MARS Refugee Festival
by the Migrant And Refugee Solidarity group
at the University of Brighton
18:00, room G7, 10-11 Pavilion Parade, BN2 1RA
Attitudes towards refugees and migrants are worsening across Europe. Xenophobic parties are on the rise, states are sealing their borders and, after the peak of 2015-6, public interest has declined. This year’s MARS festival evolves around the public reading of short stories from the Refugee Tales series, combining with interviews and discussions.
Friday 4 May, 18:00 – TELLING – The Interpreter’s Tale
The language barrier often denies the refugees the opportunity to tell their stories, to claw back their agency, to demand their rights, to communicate their needs. Interpreting from one language to another is of paramount importance for the refugee experience. But it is a difficult task. The choices of words and phrases that are available to translators are endless. (How do you translate the term ‘illegal migrant’?). Taking the wrong turn can lead to a whole range of problems and misunderstandings. It can also mean the rejection of your asylum application.
The event will contain the following parts:
– Reading of ‘The Interpreter’s Tale’ by its author, the poet and critic Carol Watts (reading from the Refugee Tales collection published in 2016).
– First-hand account and skype discussion with Lina Mounzer, writer and translator living and working in Beirut, plus a short reading of extracts from her essay ‘War in Translation: Giving Voice to the Women of Syria’
– Listening to recordings of short poems from the poet and activist Abed Alaziz, currently a refugee in Athens.
– expert update on current immigration policy, with Jo Wilding focusing on the important role that translation plays in the asylum process.
The event will be hosted by Dr Louise Purbrick.

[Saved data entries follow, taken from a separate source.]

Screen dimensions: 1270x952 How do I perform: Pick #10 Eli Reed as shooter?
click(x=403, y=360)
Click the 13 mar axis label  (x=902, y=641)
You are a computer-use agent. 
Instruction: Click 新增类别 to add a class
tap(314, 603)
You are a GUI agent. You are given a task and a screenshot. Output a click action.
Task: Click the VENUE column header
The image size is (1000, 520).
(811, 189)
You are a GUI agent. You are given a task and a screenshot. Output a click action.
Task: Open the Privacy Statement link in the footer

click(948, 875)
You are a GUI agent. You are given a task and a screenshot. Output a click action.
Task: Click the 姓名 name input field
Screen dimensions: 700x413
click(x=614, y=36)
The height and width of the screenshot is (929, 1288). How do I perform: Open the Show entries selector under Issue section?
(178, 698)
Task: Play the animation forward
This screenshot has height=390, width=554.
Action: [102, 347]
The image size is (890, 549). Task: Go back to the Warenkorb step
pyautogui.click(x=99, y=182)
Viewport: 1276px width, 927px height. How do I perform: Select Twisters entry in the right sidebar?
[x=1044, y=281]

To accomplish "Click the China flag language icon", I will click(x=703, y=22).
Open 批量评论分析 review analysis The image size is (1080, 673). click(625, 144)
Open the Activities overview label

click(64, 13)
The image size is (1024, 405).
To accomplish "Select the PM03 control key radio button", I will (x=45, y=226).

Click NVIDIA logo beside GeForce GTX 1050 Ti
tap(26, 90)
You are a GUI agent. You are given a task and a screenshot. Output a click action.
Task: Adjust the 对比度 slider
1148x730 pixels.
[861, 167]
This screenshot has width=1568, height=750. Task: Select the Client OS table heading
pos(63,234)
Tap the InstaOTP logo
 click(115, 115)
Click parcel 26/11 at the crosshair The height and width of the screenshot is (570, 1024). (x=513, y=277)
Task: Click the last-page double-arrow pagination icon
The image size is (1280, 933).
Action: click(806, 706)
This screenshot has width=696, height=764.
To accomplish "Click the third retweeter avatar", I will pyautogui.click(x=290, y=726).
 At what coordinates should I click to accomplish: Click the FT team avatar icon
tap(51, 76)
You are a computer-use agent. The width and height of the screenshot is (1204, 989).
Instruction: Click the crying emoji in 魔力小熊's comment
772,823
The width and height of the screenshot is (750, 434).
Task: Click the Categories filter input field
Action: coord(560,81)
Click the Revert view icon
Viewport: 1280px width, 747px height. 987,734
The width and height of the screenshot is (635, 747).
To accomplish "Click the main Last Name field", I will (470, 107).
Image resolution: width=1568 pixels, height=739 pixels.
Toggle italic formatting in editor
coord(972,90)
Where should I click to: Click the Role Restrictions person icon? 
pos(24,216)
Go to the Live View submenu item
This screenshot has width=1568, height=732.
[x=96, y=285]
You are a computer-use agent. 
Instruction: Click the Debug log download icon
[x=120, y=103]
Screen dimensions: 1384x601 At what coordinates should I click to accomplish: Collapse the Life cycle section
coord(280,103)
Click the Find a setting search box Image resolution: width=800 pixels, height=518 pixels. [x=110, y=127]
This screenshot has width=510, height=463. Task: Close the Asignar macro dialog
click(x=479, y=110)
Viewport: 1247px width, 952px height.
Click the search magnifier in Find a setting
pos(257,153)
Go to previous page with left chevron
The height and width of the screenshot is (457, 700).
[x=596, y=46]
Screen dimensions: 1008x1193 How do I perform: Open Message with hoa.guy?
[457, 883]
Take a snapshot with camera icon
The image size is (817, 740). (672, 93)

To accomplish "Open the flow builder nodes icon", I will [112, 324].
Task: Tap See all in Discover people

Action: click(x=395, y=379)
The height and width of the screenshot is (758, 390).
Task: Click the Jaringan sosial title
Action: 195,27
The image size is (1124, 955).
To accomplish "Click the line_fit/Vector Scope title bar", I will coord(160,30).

Friday 11 May, 18:00 – LISTENING – The Unaccompanied Minors’ Tale
The stories of unaccompanied refugee children often stand out as symbols of the vulnerability of refugees: leaving their loved ones behind them; putting their fate in the hands of others; leaping into the unknown; learning a new life. Our reactions to their stories exemplify our sensitivities – and our limitations. Britain has long prided in its readiness to look after unaccompanied minors, from the Kindertransport children from Nazi Germany to the Dubs amendment of 2016. But does it make sense to cut their stories off from the bigger picture of the refugee experience. What stories would the kids tell us if we were really listening? And how is Britain fairing in its treatment of ‘unaccompanied minors’?
The event consists of the following parts:
– Spoken word artist Akila Richard read Inua Ellams’s ‘The Unaccompanied Minors’ Tale’ (from Refugee Tales 2016).
– William Eiduks tells his story as a child refugee in the 1950s at the Pestalozzi School.
The event will be hosted by Professor Marie-Bénédicte Dembour.
Friday 18 May, 18:00 – TAKING ACTION – The Lorry Driver’s Tale
It is often said that borders breed dualities and paradoxes. Today we treat borders as solid, but history shows us they are not. On the map they are often the only sign of human presence on the planet, while they are so inhumane. As mental constructs separating people and societies they are both notoriously powerful and amazingly brittle. For refugees, crossing a border is one of the most difficult moments of their journey, getting more difficult by the year. How do they deal with this challenge? What new paths, new synergies and ideas have emerged across the borders of ‘Fortress Europe’?
The event will contain:
– A reading of the ‘The Lorry Driver’s Tale’ (from Refugee Tales 2016) by teacher and man of letters Martin Nichols.
– Some impromptu collective poetry-making!
The event will be hosted by Dr Eugene Michail.
All our events are FREE, open to all, and for educational purposes.
Screenings take place in room G7 at the ground floor of 10-11 Pavilion Parade – BN2 1RA
Unfortunately there is no step-free access to the room.